Given exercise:
Reproduce each of the items below word for word.

Begin Material supplied

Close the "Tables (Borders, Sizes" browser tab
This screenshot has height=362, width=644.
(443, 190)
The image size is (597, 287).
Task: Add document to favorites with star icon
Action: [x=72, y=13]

End Material supplied

Result of this task:
Close the "Tables (Borders, Sizes" browser tab
This screenshot has height=362, width=644.
(443, 190)
The image size is (597, 287).
Task: Add document to favorites with star icon
Action: [x=72, y=13]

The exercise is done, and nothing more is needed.